The patient is positioned on her back on the exam table, with her knees bent or her feet held up with stirrups. A speculum is inserted into the vagina, the cervix is cleansed, and a catheter is then inserted into the cervix. The speculum is removed and the patient is carefully situated underneath the fluoroscopy device. The contrast material then begins to fill the uterine cavity, fallopian tubes and peritoneal cavity through the catheter and fluoroscopic images are taken.
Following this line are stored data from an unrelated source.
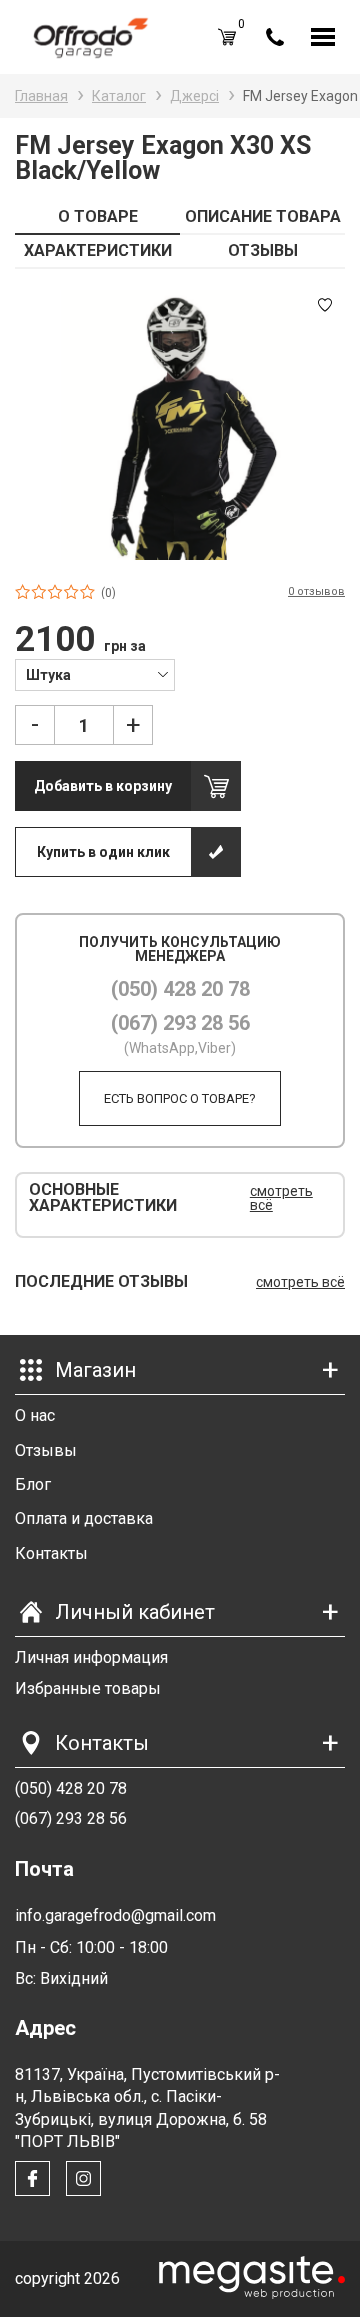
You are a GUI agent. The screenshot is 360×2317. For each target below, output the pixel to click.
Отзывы (46, 1450)
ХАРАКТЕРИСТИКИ (98, 250)
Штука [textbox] (48, 675)
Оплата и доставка (84, 1518)
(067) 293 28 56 (180, 1023)
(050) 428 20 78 (180, 989)
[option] (180, 425)
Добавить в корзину (103, 786)
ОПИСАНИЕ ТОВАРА (263, 216)
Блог (33, 1484)
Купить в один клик (103, 852)
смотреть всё (281, 1198)
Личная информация (91, 1657)
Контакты (51, 1553)
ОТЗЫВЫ (263, 250)
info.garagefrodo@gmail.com (115, 1915)
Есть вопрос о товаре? (180, 1098)
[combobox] (95, 674)
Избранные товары (88, 1688)
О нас (35, 1415)
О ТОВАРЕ (98, 216)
In some cases, if certain abnormalities are encountered, the patient will be asked to rest and wait up to 30 minutes so that a delayed image can be obtained. This delayed image may provide clues to a patient’s condition that the original images with contrast material do not. On occasion, an x-ray will be taken the next day to ensure that there is no scarring surrounding the ovaries.
When the procedure is complete, the catheter will be removed and the patient will be allowed to sit up.
When the examination is complete, you will be asked to wait until the radiologist determines that all the necessary images have been obtained. The hysterosalpingogram is usually completed within 30 minutes.
What will I experience during and after the procedure?
This exam should cause only minor discomfort.
There may be slight discomfort and cramping when the catheter is placed and the contrast material is injected, but it should not last long. There may also be slight irritation of the peritoneum, causing generalized lower abdominal pain, but this should also be minimal and not long lasting. Most women experience vaginal spotting for a few days after the examination, which is normal.
Who interprets the results and how do I get them?
A radiologist, a physician specifically trained to supervise and interpret radiology examinations, will analyze the images and send a signed report to your primary care or referring physician, who will discuss the results with you.
What are the benefits vs. risks?
- Hysterosalpingography is a minimally invasive procedure with rare complications.
- Hysterosalpingography is a relatively short procedure that can provide valuable information on a variety of abnormalities that cause infertility or problems carrying a fetus to term.
- Hysterosalpingography can occasionally open fallopian tubes that are blocked allowing the patient to become pregnant afterwards.
- No radiation remains in a patient’s body after an x-ray examination.
- X-rays usually have no side effects in the diagnostic range.
- There is always a slight chance of cancer from excessive exposure to radiation. However, the benefit of an accurate diagnosis far outweighs the risk.
- The effective radiation dose from this procedure is about 1 mSv, which is about the same as the average person receives from background radiation in four months.
- In the event of a chronic inflammatory condition, pelvic infection or untreated sexually transmitted disease, be certain to notify the physician or technologist before the procedure to avoid worsening of infection.
- Women should always inform their physician or x-ray technologist if there is any possibility that they are pregnant.
A word about minimizing radiation exposure
Special care is taken during x-ray examinations to use the lowest radiation dose possible while producing the best images for evaluation. National and international radiology protection councils continually review and update the technique standards used by radiology professionals.
State-of-the-art x-ray systems have tightly controlled x-ray beams with significant filtration and dose control methods to minimize stray or scatter radiation. This ensures that those parts of a patient’s body not being imaged receive minimal radiation exposure.
What are the limitations of Hysterosalpingography?
Hysterosalpingography only sees the inside of the uterus and fallopian tubes. Abnormalities of the ovaries, wall of the uterus, and other pelvic structures may be evaluated with MRI or ultrasound. Infertility problems may be from causes not evaluated with hysterosalpingography, including, but not limited to, low or abnormal sperm count or the inability of a fertilized egg to implant in the uterus.